Pixel coordinate grounding data
───
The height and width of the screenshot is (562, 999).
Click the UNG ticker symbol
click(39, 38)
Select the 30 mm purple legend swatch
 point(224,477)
───
Output the data exactly, in full.

The height and width of the screenshot is (562, 999).
Click the UNG ticker symbol
click(39, 38)
Select the 30 mm purple legend swatch
 point(224,477)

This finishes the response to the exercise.